Foglets are hypothetical microscopic robots that are able to extend and retract their arms in such a way that would allow them to perform complex structural reconfigurations, similar to how carbon, depending on its lattice structure, can take the form of different substances like diamond or graphite. Since the color, hardness, shape and opaqueness of an object depend on the spacing and orientation of its molecules, foglets would be able to take on virtually any appearance. Extending their arms widely enough and they could become invisible and seemingly intangible (hence the name “fog”), or shorten and become a durable solid.

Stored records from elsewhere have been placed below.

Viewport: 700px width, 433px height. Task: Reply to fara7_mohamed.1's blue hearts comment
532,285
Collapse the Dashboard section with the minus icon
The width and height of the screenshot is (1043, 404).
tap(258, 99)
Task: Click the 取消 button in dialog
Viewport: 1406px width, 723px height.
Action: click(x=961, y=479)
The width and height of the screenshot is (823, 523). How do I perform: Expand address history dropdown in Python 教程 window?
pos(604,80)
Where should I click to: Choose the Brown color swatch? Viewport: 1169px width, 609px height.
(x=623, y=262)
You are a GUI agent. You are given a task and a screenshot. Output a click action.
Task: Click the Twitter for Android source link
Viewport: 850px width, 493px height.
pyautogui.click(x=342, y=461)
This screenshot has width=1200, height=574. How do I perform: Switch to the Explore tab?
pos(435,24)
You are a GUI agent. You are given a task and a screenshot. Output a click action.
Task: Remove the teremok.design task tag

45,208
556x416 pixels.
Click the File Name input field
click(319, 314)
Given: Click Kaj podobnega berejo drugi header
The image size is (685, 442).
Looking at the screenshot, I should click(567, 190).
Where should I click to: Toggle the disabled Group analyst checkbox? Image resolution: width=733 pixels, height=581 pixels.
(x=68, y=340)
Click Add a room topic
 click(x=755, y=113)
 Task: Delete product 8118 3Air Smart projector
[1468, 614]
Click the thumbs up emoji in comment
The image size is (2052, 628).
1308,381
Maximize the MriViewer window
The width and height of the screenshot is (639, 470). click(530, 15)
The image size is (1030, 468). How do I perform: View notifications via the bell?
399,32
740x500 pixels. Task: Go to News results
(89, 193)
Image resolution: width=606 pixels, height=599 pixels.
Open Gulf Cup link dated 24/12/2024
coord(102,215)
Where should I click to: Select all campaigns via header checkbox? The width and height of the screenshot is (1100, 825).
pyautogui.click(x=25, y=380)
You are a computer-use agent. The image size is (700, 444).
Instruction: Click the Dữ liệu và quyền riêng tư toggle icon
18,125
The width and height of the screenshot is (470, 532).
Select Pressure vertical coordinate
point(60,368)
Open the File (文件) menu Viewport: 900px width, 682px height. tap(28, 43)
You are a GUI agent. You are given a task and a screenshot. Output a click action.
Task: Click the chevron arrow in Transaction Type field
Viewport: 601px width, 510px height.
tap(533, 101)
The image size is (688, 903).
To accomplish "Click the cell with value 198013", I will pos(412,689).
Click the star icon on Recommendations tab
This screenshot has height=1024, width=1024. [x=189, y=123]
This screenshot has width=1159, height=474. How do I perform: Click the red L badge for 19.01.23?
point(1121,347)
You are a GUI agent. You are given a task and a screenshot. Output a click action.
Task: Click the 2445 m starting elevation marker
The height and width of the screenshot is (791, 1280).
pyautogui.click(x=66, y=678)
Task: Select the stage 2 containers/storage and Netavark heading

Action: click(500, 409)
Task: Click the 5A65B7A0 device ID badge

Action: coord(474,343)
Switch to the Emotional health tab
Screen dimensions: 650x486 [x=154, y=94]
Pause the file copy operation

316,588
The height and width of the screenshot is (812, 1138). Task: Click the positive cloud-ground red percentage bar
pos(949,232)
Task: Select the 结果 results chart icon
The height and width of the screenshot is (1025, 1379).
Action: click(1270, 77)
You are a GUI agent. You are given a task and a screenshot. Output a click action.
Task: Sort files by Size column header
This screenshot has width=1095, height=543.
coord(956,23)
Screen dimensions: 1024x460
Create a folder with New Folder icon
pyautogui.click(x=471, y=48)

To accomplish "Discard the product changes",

Each individual foglet wouldn’t necessarily be very smart, but since they can easily form conductive pathways with one another they would be able to share energy and information at a blinding speed (generally the smaller the scale of computation, the faster things can get due to simplified entropy). In short, utility fog can function as a shapeshifting supercomputer. Hob’s body functions in a similar way, with no central processor but instead trillions of molecular robots all carrying data, changing shape and performing operations. In Hob’s case, the actual computations are performed at the molecular level, similar to a chemical computer. This is what Kimiko means in Hob #7 when she says he could be cut down almost to the molecule and still function. Presumably Hob’s “operating system” and memories are safely stored on only a few foglet-type molecules that are repeated over and over, which is why he’s referred to as somewhat holographic.
Constructing foglets is theoretically possible, but our construction capabilities aren’t yet refined enough to build these little robots molecule by molecule. Give it 20 or 30 years, though, and we may see the “Swiss Army knife” of nanotechnology do some incredible things.